Despite the optimism for the future, Ford’s present serves as a cautionary tale of  the pitfalls of trying to jump the market.

When Ford announced two years ago that it was splitting its business into two divisions, with the Model E division focusing on EVs and the Ford Blue division focusing on traditional internal combustion vehicles, the company envisioned that it was on the verge of something great.

“Ford Model E will be Ford’s center of innovation and growth, a team of the world’s best software, electrical and automotive talent turned loose to create truly incredible electric vehicles and digital experiences for new generations of Ford customers,” Farley said in a March 2, 2022, news release.

Whether Ford was trying to win over the climate-conscious crowd, or executives thought it was truly in company’s best interest, the Model E experiment has been a complete failure thus far.

Simply put, the EV demand simply isn’t enough for traditional automakers to justify shifting their production away from gas-powered vehicles to electric.

And, up until the recent decision to cut prices, Ford’s EV offerings have been quite pricey.  Ford’s website lists its electric version of the classic Mustang, the Mustang Mach-E, starting at just under $40,000.

The cheapest version of its electric pickup truck, the F-150 Lighting, starts at a whopping $62,995. By comparison, a traditional F-150 starts at just under $37,000.
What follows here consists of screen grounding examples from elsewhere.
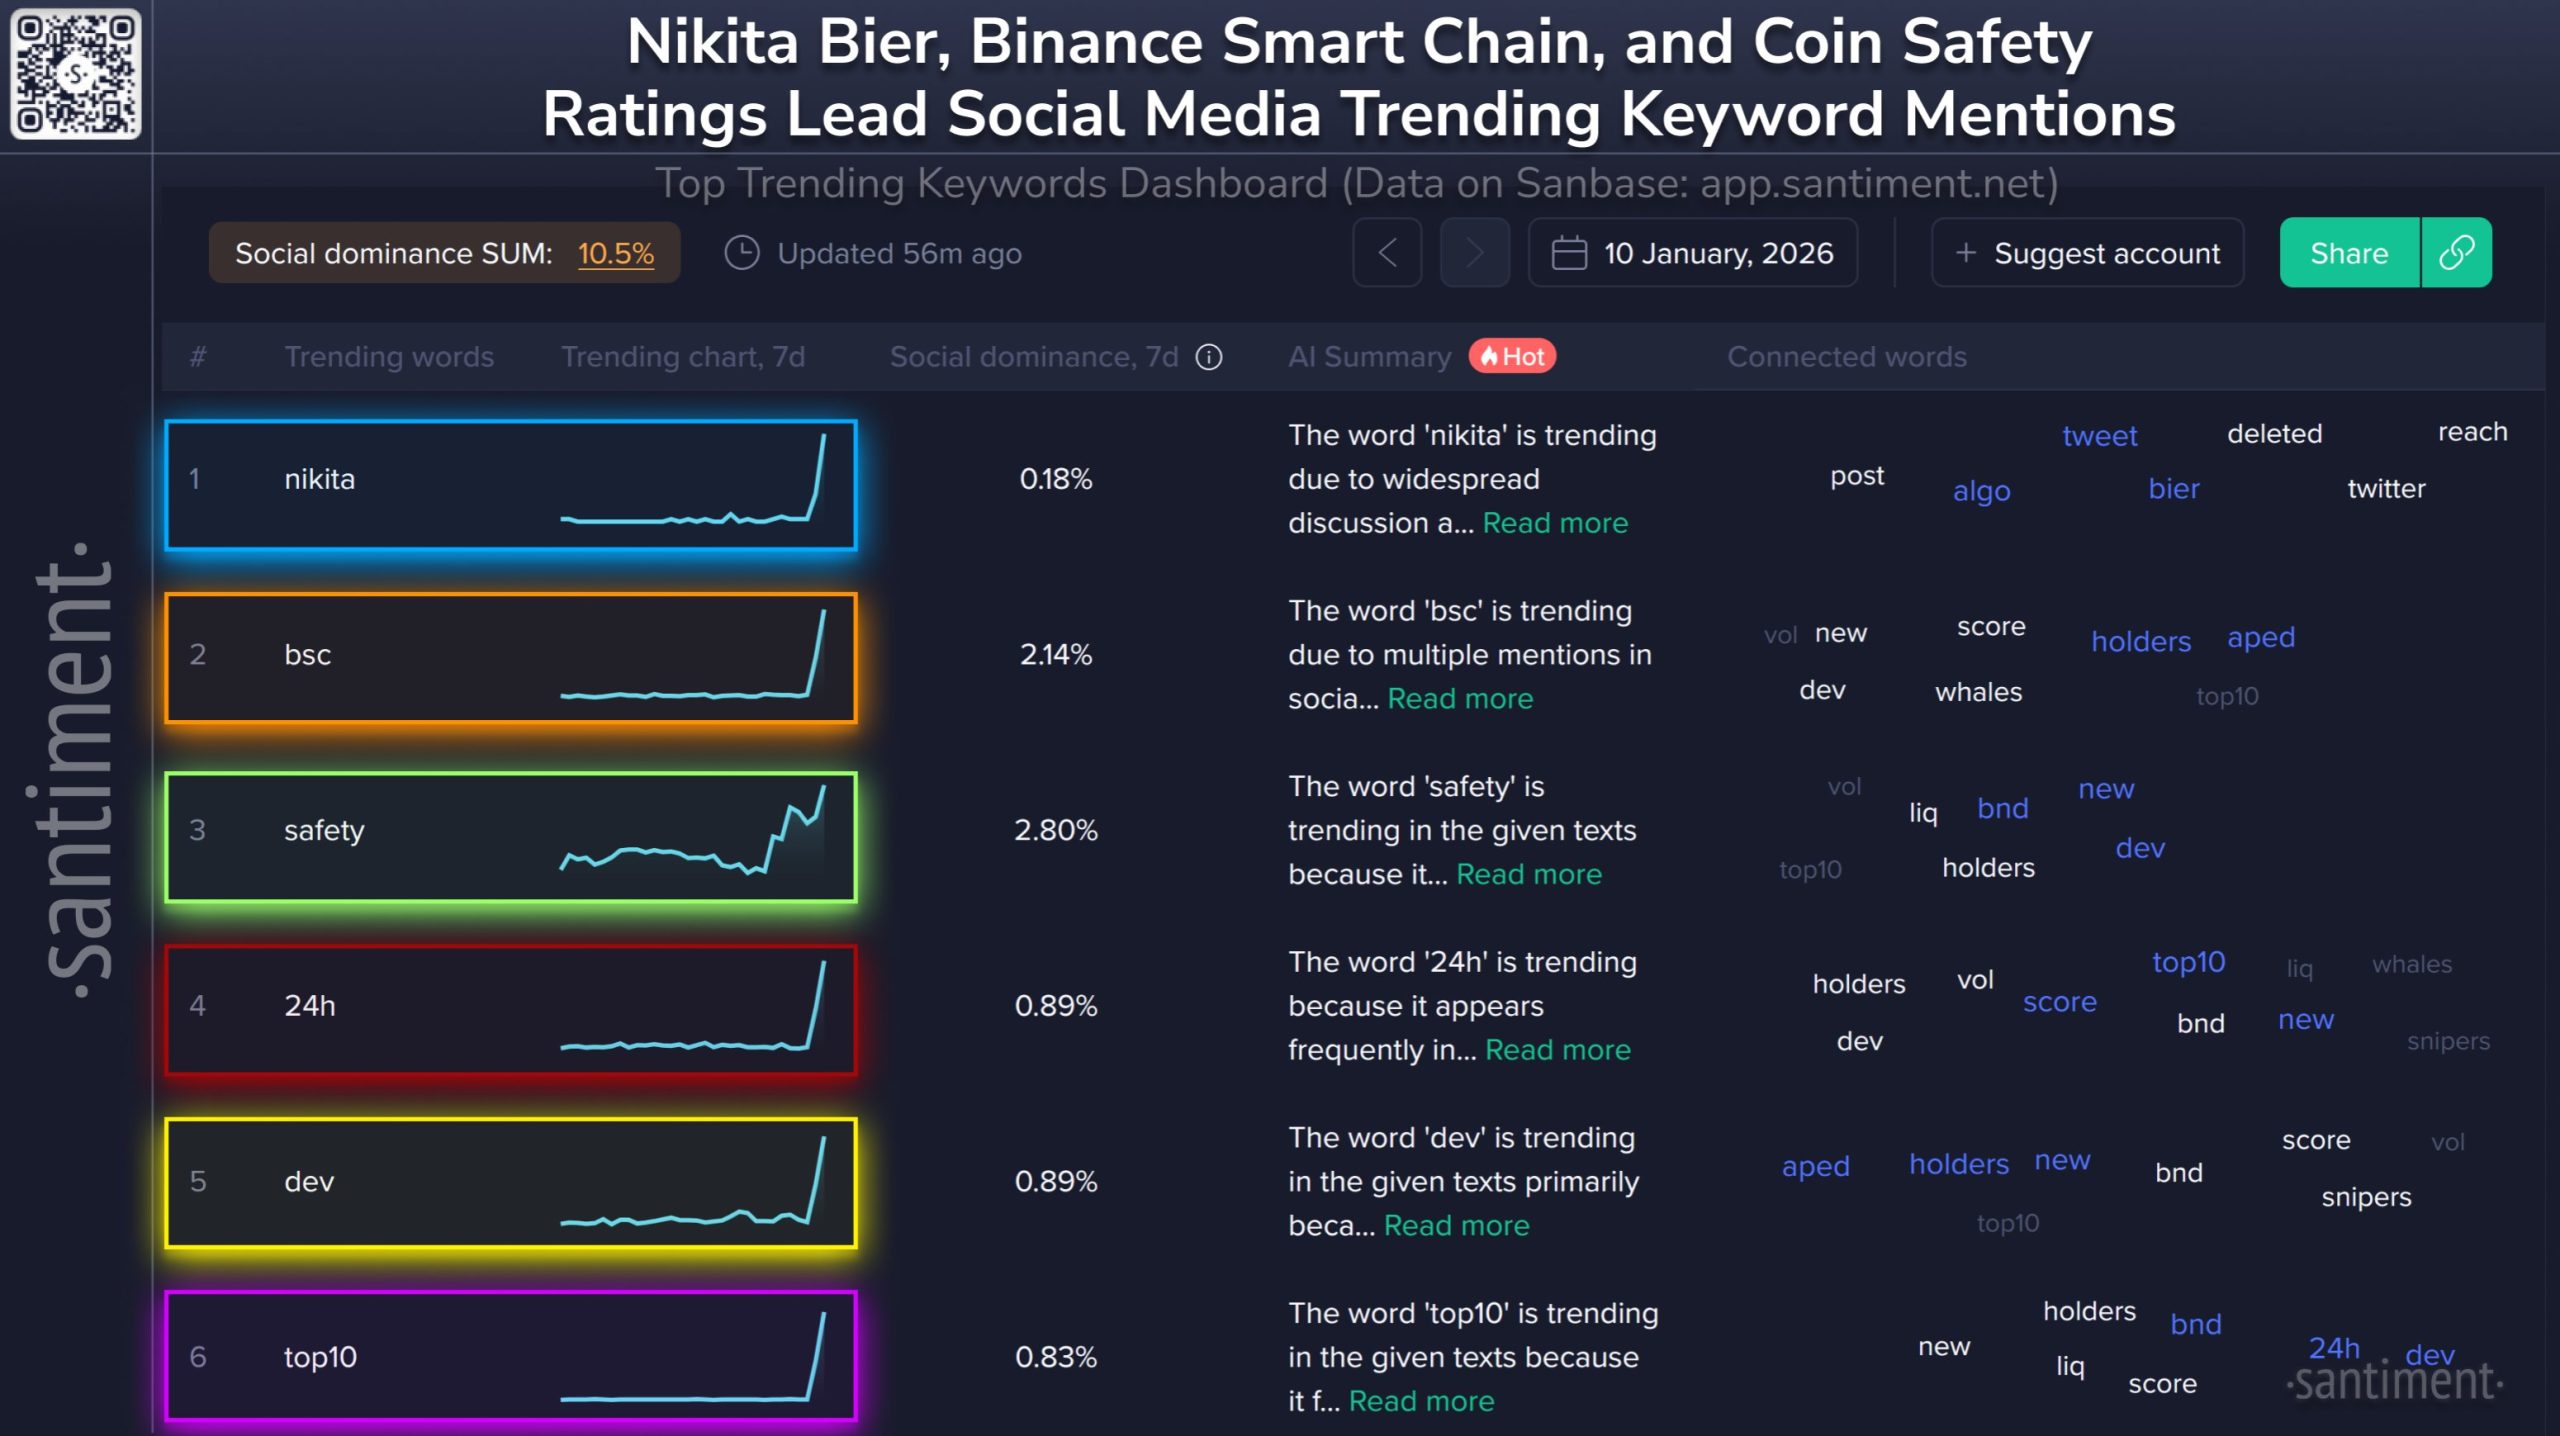Click the Connected words column header
This screenshot has height=1436, width=2560.
(1846, 357)
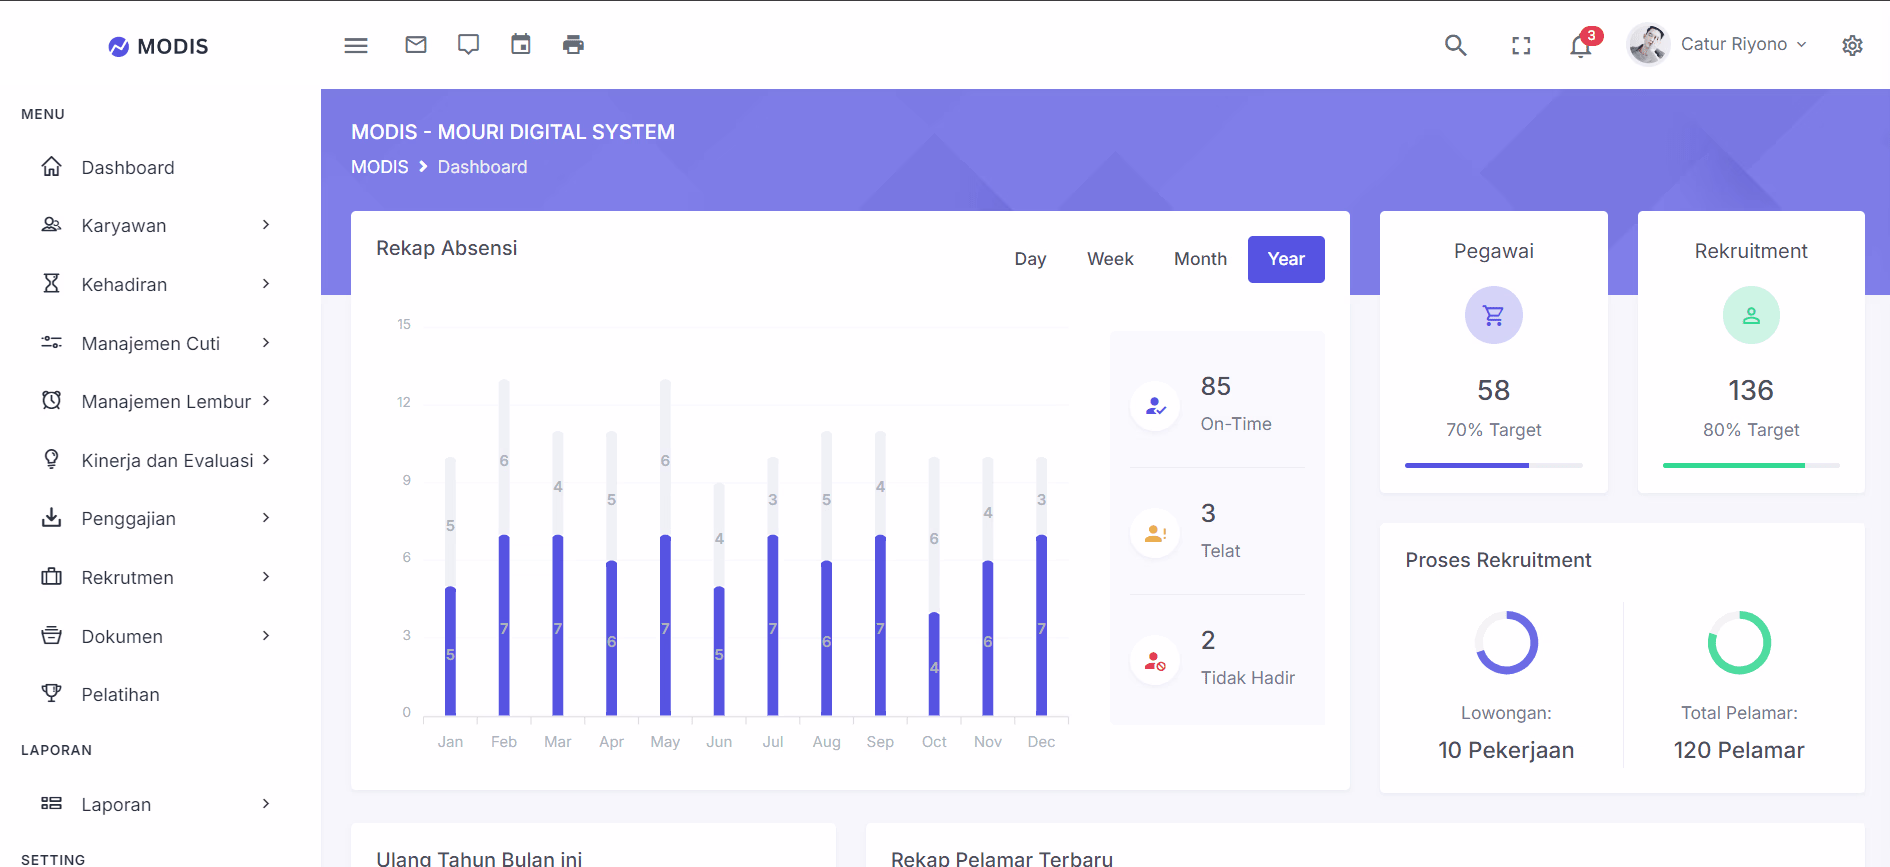The height and width of the screenshot is (867, 1890).
Task: Switch Rekap Absensi to Day view
Action: pos(1030,259)
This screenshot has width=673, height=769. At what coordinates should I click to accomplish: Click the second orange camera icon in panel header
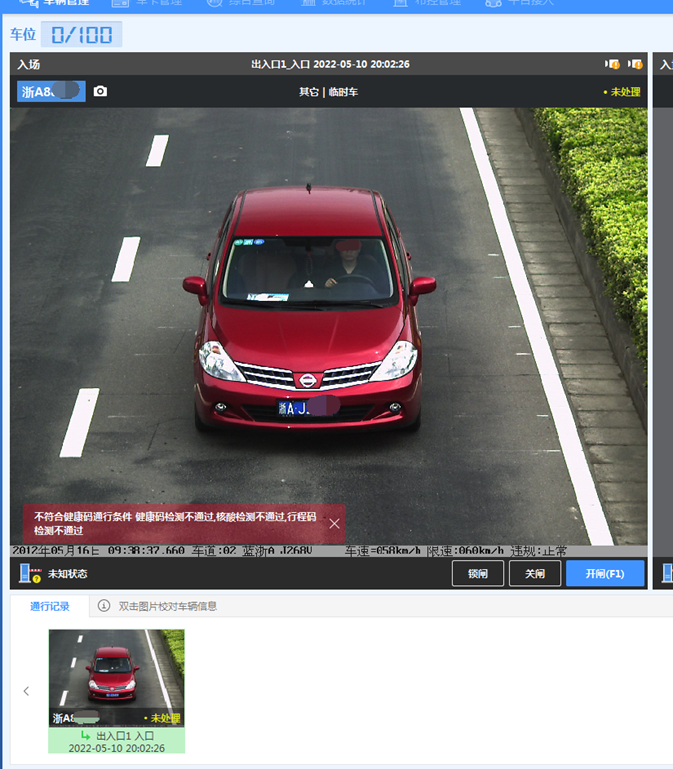pos(634,64)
It’s not just the price that EV purchasers have to stress over.  The batteries used to power the vehicles also tend to cause issues, given their size and weight. The heavier the batteries are, the more quickly they’ll wear the car down, resulting in more frequent mechanical problems.

With the high costs, risk of mechanical issues, and the fact that the world is designed to cater to gas-powered vehicles, it’s no shock that the EV market hasn’t taken over like some thought.

For now, electric vehicles just cannot compete on a grand enough scale with their gas-powered alternatives for companies like Ford to justify shifting so much capital into their production.

And no matter how hard some environmentalists have pushed to get rid of gas-powered vehicles, this news from Ford shows that gas cars aren’t going anywhere anytime soon.

Which brings back the question: What was Ford’s rationale behind devoting half of its company to EV production?

If Ford thought the EV market was going to take off in just a few years, and envisioned that most of its sales would be generated by such at this point, it made a serious judgment error, and should definitely go back to the drawing board when it comes to EV production strategy.

But if this wasn’t a business decision, but rather one that had a political foundation, it shows how costly a mistake it can be when businesses focus on anything other than, well, business.

This surely isn’t the end of Ford’s EV production, and the company will work to find ways to bounce back from this failure.

Ford officials say they have cut thousands in costs from their EVs to try to make them profitable, but they’ve also had to slash prices to remain competitive against market leader Tesla Inc., which has aggressively discounted its models.

“We’ve seen prices coming down quite dramatically and that’s why we haven’t been able to keep up from a cost reduction standpoint,” John Lawler, Ford’s chief financial officer, told analysts April 24 on the company’s earnings call. “But we’re targeting to take out as much cost this year as we can on Model e and all in the spirit of driving toward that contribution margin positive.”

Lawler was promoted to vice chair Friday to focus on long-term strategy and help find a way to stem the EV losses. Ford is fast-tracking the development of small EVs that will start at $25,000 and debut in late 2026.

Lawler said in an interview this month those models will be profitable within their first year on the market.Finding a path to profitability on electric vehicles is critical to the company’s long-term survival.

“Model E has to stand on its own,” he said. “It needs to be profitable and it has to provide a return on the capital we’re investing.”